=== Your task ===
If a line in the records contains the string "each", show that line.

Pixel coordinate grounding data
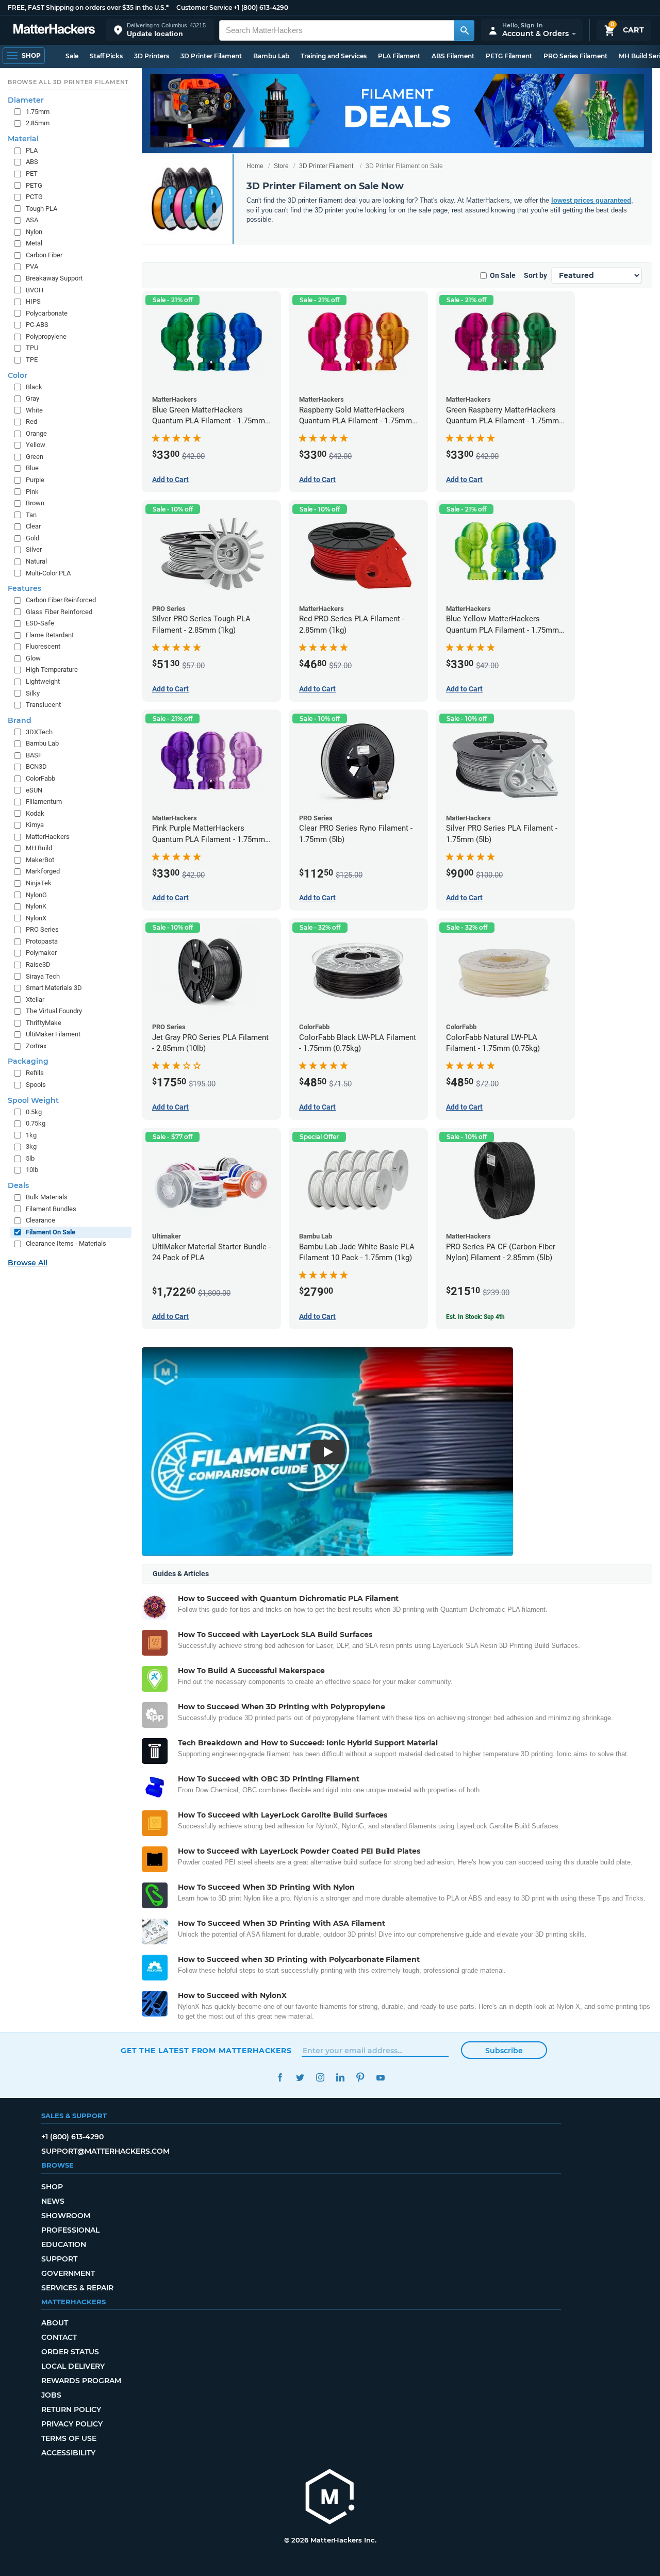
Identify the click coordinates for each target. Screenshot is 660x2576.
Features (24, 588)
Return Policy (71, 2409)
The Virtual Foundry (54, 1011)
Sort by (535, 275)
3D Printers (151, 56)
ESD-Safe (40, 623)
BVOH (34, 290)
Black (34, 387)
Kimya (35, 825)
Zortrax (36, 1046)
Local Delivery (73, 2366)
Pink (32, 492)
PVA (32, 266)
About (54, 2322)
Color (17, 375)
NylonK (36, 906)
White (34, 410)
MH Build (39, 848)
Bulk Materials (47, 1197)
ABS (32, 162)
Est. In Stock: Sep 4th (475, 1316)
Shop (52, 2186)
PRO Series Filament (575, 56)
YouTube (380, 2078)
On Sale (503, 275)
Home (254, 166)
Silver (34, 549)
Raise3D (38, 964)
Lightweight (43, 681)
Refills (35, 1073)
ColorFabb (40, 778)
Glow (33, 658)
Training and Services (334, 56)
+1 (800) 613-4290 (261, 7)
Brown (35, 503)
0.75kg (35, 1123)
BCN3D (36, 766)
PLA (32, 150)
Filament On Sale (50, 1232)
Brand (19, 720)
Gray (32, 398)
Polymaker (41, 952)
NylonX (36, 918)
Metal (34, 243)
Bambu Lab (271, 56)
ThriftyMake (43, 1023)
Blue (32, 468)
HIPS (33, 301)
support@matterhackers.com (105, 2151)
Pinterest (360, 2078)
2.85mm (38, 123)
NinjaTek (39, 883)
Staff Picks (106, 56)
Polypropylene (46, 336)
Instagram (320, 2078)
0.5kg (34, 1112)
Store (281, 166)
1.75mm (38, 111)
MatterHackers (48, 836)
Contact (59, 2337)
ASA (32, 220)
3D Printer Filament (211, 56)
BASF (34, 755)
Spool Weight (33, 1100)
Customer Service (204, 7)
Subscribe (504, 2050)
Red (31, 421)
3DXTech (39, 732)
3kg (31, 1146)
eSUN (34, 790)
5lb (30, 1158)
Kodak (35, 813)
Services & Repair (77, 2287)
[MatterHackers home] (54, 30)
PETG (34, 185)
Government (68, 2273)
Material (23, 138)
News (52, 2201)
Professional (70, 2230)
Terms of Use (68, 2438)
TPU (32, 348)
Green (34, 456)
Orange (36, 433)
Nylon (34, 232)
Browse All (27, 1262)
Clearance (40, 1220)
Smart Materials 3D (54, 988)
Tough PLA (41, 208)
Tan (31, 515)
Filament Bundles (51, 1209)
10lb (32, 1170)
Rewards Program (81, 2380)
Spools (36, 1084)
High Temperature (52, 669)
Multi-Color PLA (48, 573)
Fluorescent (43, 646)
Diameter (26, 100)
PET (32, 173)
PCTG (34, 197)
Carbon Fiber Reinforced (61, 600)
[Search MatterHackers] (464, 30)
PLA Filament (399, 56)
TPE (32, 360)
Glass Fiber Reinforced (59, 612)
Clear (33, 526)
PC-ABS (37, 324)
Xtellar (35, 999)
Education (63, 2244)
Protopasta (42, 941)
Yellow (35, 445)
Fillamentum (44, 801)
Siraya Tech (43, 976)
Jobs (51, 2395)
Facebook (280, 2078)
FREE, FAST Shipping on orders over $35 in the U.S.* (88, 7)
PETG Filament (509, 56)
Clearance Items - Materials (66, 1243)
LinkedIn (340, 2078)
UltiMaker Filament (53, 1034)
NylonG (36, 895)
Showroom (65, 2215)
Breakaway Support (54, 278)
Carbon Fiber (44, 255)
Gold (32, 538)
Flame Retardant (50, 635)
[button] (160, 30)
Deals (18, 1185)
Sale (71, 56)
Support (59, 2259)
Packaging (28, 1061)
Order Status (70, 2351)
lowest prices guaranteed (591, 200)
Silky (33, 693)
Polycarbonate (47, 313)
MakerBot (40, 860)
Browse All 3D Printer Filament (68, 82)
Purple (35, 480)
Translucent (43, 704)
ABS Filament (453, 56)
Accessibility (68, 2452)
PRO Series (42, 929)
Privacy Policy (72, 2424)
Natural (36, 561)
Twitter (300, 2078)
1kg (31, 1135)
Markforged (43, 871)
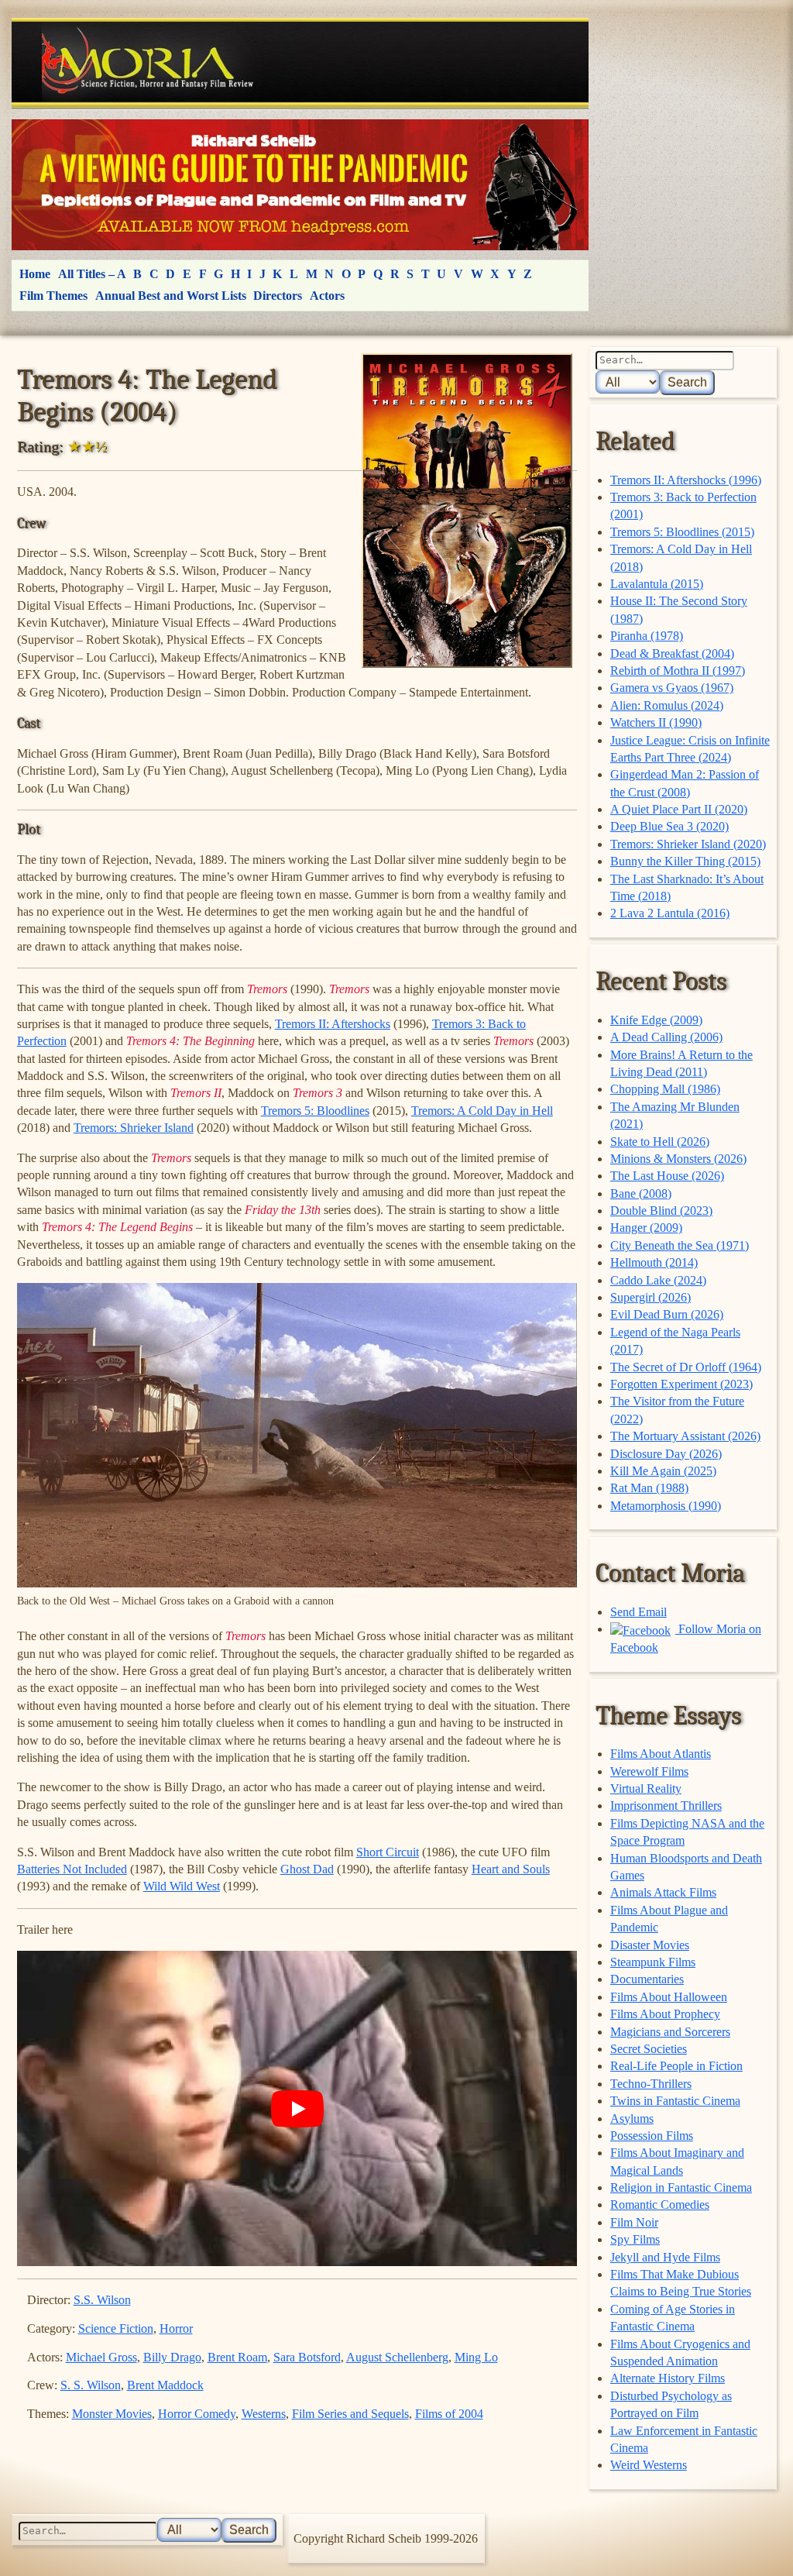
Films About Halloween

==

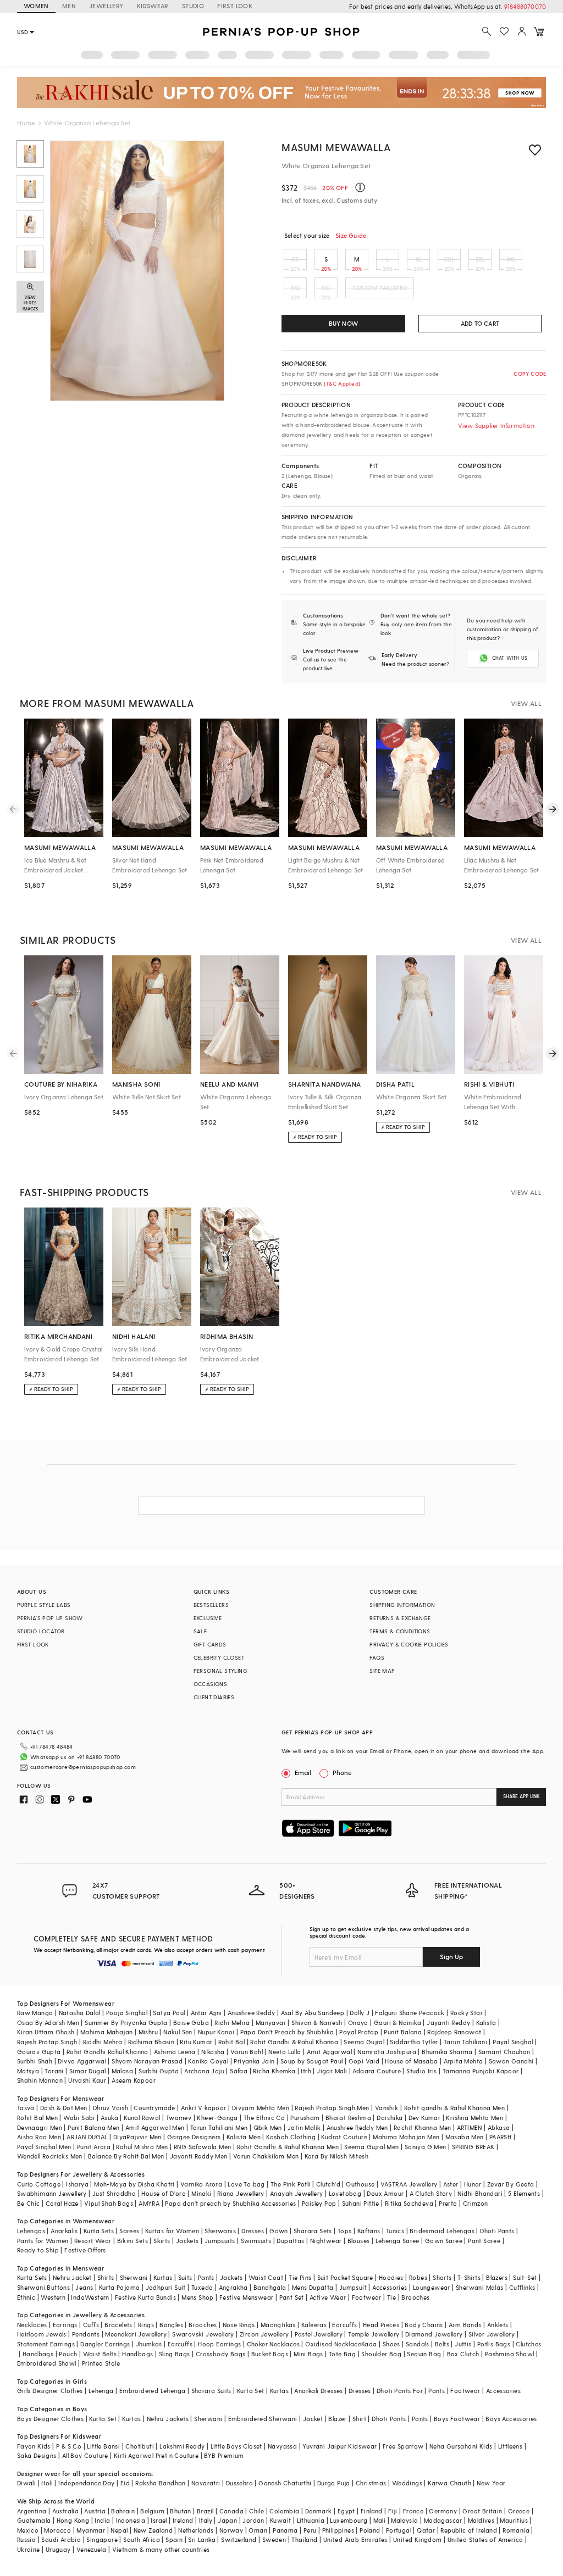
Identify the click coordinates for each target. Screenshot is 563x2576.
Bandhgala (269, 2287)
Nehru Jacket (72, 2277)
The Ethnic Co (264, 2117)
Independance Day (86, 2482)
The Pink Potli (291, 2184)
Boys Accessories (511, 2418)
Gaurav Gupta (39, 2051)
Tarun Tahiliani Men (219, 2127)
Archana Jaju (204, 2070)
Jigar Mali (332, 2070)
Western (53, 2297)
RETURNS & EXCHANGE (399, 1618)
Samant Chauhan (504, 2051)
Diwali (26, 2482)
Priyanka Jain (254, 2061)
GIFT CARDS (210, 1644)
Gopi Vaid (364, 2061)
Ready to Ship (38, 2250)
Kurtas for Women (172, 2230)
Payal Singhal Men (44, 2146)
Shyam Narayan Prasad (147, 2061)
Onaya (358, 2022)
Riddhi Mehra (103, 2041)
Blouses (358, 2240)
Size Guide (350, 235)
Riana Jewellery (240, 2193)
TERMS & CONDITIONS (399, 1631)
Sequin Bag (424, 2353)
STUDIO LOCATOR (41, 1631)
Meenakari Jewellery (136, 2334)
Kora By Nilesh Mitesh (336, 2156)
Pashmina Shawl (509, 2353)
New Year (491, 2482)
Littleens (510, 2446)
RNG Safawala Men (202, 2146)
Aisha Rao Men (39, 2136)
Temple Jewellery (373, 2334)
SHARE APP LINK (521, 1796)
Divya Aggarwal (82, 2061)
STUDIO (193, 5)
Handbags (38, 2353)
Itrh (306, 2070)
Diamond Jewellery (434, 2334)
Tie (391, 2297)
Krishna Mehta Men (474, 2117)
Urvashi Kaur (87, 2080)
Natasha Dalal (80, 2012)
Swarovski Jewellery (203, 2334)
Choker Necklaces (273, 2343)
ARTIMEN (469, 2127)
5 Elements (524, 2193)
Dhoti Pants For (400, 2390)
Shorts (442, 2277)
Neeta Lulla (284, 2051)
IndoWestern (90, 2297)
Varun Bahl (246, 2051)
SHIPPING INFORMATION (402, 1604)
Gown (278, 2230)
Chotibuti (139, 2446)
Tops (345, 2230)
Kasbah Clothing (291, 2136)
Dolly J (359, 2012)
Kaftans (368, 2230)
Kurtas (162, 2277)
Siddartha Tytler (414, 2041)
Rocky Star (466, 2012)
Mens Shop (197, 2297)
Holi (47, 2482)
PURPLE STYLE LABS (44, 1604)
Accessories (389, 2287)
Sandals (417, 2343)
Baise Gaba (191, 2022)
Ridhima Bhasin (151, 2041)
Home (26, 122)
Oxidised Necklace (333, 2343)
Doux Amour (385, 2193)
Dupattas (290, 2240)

=== Response box ===
Identify the click coordinates for each target. Screenshot is 660x2576.
Identify the click coordinates for each target. Screenshot is 563x2576.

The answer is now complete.